- [The problem] For the data below, work out the number of lines containing the string "agent" and answer with that number only.

*** Dataset Section Begins ***

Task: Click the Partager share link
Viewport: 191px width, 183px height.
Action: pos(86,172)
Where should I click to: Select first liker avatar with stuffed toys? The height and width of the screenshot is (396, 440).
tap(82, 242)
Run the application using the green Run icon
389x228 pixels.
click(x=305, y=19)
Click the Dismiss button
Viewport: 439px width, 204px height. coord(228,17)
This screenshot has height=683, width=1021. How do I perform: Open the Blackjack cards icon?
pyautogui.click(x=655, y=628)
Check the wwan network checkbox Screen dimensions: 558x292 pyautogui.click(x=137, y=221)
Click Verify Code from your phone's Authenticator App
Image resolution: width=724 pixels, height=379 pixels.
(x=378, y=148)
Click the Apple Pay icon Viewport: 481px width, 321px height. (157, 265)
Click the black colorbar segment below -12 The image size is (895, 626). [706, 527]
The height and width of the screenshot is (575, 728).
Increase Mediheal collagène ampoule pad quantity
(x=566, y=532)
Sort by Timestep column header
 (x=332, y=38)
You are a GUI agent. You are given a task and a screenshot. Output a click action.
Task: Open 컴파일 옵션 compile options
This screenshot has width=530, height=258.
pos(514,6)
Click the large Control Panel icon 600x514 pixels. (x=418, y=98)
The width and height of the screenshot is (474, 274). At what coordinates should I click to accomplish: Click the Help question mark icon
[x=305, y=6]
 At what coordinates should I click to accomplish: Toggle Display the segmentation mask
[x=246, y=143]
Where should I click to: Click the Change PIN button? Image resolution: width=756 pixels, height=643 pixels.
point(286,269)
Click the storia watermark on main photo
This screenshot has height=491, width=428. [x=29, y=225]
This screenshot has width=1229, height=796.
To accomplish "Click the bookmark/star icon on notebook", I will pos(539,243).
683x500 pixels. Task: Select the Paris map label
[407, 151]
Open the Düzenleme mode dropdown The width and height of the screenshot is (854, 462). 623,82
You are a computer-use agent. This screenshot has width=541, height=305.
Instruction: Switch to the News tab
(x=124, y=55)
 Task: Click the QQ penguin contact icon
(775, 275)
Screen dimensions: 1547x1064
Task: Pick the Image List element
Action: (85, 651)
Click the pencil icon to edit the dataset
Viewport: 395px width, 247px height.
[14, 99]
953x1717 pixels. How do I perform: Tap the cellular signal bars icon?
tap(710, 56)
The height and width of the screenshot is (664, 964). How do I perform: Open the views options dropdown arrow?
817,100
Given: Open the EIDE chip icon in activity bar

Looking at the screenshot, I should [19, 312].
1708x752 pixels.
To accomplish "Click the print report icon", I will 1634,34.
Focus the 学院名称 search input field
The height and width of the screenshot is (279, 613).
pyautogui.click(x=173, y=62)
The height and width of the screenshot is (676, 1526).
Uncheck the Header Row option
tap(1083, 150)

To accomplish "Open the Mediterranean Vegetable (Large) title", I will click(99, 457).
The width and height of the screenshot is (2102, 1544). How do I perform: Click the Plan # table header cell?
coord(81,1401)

*** Dataset Section Ends ***

- [Written solution] 2